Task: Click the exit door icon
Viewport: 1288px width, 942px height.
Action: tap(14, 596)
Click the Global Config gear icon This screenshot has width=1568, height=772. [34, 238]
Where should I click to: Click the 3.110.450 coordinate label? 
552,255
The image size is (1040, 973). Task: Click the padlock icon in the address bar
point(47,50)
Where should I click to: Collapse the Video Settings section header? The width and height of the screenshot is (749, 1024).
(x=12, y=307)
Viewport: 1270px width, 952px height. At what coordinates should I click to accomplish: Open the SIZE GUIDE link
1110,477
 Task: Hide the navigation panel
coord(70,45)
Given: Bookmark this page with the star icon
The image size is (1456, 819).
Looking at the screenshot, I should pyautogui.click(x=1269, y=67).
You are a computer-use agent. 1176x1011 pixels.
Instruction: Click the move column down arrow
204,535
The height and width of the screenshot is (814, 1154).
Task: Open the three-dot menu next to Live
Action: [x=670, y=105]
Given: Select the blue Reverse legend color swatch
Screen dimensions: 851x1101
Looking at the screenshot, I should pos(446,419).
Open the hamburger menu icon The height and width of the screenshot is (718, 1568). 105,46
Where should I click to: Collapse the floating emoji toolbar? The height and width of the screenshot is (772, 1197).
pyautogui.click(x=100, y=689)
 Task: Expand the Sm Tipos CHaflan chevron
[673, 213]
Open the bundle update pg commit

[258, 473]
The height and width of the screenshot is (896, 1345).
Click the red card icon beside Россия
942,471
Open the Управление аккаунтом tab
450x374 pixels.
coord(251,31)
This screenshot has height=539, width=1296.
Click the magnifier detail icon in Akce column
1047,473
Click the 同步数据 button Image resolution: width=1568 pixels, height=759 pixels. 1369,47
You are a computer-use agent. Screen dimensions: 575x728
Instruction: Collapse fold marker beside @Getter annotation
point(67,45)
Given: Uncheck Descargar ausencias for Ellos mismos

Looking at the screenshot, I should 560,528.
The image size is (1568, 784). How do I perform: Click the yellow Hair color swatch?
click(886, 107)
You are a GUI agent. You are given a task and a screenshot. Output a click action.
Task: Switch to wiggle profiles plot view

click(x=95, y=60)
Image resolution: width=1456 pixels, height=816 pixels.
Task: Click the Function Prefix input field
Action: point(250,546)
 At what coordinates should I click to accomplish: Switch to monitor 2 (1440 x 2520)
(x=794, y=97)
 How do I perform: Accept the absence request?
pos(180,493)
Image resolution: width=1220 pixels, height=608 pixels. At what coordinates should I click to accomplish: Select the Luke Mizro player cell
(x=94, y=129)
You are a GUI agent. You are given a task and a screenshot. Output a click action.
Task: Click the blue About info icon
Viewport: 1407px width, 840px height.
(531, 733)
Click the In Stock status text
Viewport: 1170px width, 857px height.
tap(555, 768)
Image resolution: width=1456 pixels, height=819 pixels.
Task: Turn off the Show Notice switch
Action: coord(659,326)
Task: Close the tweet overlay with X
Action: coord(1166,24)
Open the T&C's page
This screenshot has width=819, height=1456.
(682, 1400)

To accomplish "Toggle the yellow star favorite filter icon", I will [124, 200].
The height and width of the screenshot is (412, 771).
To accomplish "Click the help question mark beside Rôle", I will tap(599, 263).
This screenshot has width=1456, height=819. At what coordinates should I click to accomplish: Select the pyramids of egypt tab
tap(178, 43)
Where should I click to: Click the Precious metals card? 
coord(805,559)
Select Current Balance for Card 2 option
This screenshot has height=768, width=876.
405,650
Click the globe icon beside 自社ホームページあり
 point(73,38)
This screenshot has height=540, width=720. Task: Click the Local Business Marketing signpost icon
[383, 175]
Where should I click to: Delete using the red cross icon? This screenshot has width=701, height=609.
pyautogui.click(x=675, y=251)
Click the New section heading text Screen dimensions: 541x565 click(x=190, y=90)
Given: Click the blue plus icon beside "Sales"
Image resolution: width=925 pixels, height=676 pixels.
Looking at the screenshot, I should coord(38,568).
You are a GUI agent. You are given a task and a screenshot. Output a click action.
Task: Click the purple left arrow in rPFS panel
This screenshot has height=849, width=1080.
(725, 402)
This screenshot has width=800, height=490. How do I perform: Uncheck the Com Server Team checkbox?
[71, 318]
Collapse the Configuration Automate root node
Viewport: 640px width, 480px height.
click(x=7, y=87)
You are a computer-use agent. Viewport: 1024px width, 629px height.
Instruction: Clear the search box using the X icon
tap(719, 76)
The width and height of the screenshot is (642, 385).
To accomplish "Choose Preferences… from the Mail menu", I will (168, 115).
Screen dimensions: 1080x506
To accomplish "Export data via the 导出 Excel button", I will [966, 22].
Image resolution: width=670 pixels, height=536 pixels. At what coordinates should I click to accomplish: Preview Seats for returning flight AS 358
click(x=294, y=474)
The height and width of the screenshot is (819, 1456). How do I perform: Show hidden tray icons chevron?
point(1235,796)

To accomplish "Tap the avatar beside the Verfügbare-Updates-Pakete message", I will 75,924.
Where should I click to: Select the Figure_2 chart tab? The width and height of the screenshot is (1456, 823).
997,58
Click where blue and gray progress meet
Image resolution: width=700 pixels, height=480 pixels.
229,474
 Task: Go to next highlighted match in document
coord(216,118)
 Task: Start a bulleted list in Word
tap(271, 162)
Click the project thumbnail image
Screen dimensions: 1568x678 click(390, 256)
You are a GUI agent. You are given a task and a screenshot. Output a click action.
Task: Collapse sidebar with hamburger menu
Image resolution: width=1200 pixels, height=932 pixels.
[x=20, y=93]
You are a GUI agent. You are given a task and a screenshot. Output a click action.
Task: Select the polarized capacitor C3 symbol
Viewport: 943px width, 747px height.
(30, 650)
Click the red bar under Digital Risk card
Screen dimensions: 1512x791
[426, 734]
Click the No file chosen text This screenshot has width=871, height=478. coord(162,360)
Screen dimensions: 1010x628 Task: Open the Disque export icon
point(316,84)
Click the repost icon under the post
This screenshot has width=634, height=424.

- - - - - - -

### Exercise
Copy out every one of these records line for line, with nothing changed.

### Response to the task
Task: Click the exit door icon
Viewport: 1288px width, 942px height.
Action: tap(14, 596)
Click the Global Config gear icon This screenshot has width=1568, height=772. [34, 238]
Where should I click to: Click the 3.110.450 coordinate label? 
552,255
The image size is (1040, 973). Task: Click the padlock icon in the address bar
point(47,50)
Where should I click to: Collapse the Video Settings section header? The width and height of the screenshot is (749, 1024).
(x=12, y=307)
Viewport: 1270px width, 952px height. At what coordinates should I click to accomplish: Open the SIZE GUIDE link
1110,477
 Task: Hide the navigation panel
coord(70,45)
Given: Bookmark this page with the star icon
The image size is (1456, 819).
Looking at the screenshot, I should pyautogui.click(x=1269, y=67).
You are a computer-use agent. 1176x1011 pixels.
Instruction: Click the move column down arrow
204,535
The height and width of the screenshot is (814, 1154).
Task: Open the three-dot menu next to Live
Action: [x=670, y=105]
Given: Select the blue Reverse legend color swatch
Screen dimensions: 851x1101
Looking at the screenshot, I should pos(446,419).
Open the hamburger menu icon The height and width of the screenshot is (718, 1568). 105,46
Where should I click to: Collapse the floating emoji toolbar? The height and width of the screenshot is (772, 1197).
pyautogui.click(x=100, y=689)
 Task: Expand the Sm Tipos CHaflan chevron
[673, 213]
Open the bundle update pg commit

[258, 473]
The height and width of the screenshot is (896, 1345).
Click the red card icon beside Россия
942,471
Open the Управление аккаунтом tab
450x374 pixels.
coord(251,31)
This screenshot has height=539, width=1296.
Click the magnifier detail icon in Akce column
1047,473
Click the 同步数据 button Image resolution: width=1568 pixels, height=759 pixels. 1369,47
You are a computer-use agent. Screen dimensions: 575x728
Instruction: Collapse fold marker beside @Getter annotation
point(67,45)
Given: Uncheck Descargar ausencias for Ellos mismos

Looking at the screenshot, I should 560,528.
The image size is (1568, 784). How do I perform: Click the yellow Hair color swatch?
click(886, 107)
You are a GUI agent. You are given a task and a screenshot. Output a click action.
Task: Switch to wiggle profiles plot view

click(x=95, y=60)
Image resolution: width=1456 pixels, height=816 pixels.
Task: Click the Function Prefix input field
Action: point(250,546)
 At what coordinates should I click to accomplish: Switch to monitor 2 (1440 x 2520)
(x=794, y=97)
 How do I perform: Accept the absence request?
pos(180,493)
Image resolution: width=1220 pixels, height=608 pixels. At what coordinates should I click to accomplish: Select the Luke Mizro player cell
(x=94, y=129)
You are a GUI agent. You are given a task and a screenshot. Output a click action.
Task: Click the blue About info icon
Viewport: 1407px width, 840px height.
(531, 733)
Click the In Stock status text
Viewport: 1170px width, 857px height.
tap(555, 768)
Image resolution: width=1456 pixels, height=819 pixels.
Task: Turn off the Show Notice switch
Action: coord(659,326)
Task: Close the tweet overlay with X
Action: coord(1166,24)
Open the T&C's page
This screenshot has width=819, height=1456.
(682, 1400)

To accomplish "Toggle the yellow star favorite filter icon", I will [124, 200].
The height and width of the screenshot is (412, 771).
To accomplish "Click the help question mark beside Rôle", I will tap(599, 263).
This screenshot has width=1456, height=819. At what coordinates should I click to accomplish: Select the pyramids of egypt tab
tap(178, 43)
Where should I click to: Click the Precious metals card? 
coord(805,559)
Select Current Balance for Card 2 option
This screenshot has height=768, width=876.
405,650
Click the globe icon beside 自社ホームページあり
 point(73,38)
This screenshot has height=540, width=720. Task: Click the Local Business Marketing signpost icon
[383, 175]
Where should I click to: Delete using the red cross icon? This screenshot has width=701, height=609.
pyautogui.click(x=675, y=251)
Click the New section heading text Screen dimensions: 541x565 click(x=190, y=90)
Given: Click the blue plus icon beside "Sales"
Image resolution: width=925 pixels, height=676 pixels.
Looking at the screenshot, I should coord(38,568).
You are a GUI agent. You are given a task and a screenshot. Output a click action.
Task: Click the purple left arrow in rPFS panel
This screenshot has height=849, width=1080.
(725, 402)
This screenshot has width=800, height=490. How do I perform: Uncheck the Com Server Team checkbox?
[71, 318]
Collapse the Configuration Automate root node
Viewport: 640px width, 480px height.
click(x=7, y=87)
You are a computer-use agent. Viewport: 1024px width, 629px height.
Instruction: Clear the search box using the X icon
tap(719, 76)
The width and height of the screenshot is (642, 385).
To accomplish "Choose Preferences… from the Mail menu", I will (168, 115).
Screen dimensions: 1080x506
To accomplish "Export data via the 导出 Excel button", I will [966, 22].
Image resolution: width=670 pixels, height=536 pixels. At what coordinates should I click to accomplish: Preview Seats for returning flight AS 358
click(x=294, y=474)
The height and width of the screenshot is (819, 1456). How do I perform: Show hidden tray icons chevron?
point(1235,796)

To accomplish "Tap the avatar beside the Verfügbare-Updates-Pakete message", I will 75,924.
Where should I click to: Select the Figure_2 chart tab? The width and height of the screenshot is (1456, 823).
997,58
Click where blue and gray progress meet
Image resolution: width=700 pixels, height=480 pixels.
229,474
 Task: Go to next highlighted match in document
coord(216,118)
 Task: Start a bulleted list in Word
tap(271, 162)
Click the project thumbnail image
Screen dimensions: 1568x678 click(390, 256)
You are a GUI agent. You are given a task and a screenshot. Output a click action.
Task: Collapse sidebar with hamburger menu
Image resolution: width=1200 pixels, height=932 pixels.
[x=20, y=93]
You are a GUI agent. You are given a task and a screenshot. Output a click action.
Task: Select the polarized capacitor C3 symbol
Viewport: 943px width, 747px height.
(30, 650)
Click the red bar under Digital Risk card
Screen dimensions: 1512x791
[426, 734]
Click the No file chosen text This screenshot has width=871, height=478. coord(162,360)
Screen dimensions: 1010x628 Task: Open the Disque export icon
point(316,84)
Click the repost icon under the post
This screenshot has width=634, height=424.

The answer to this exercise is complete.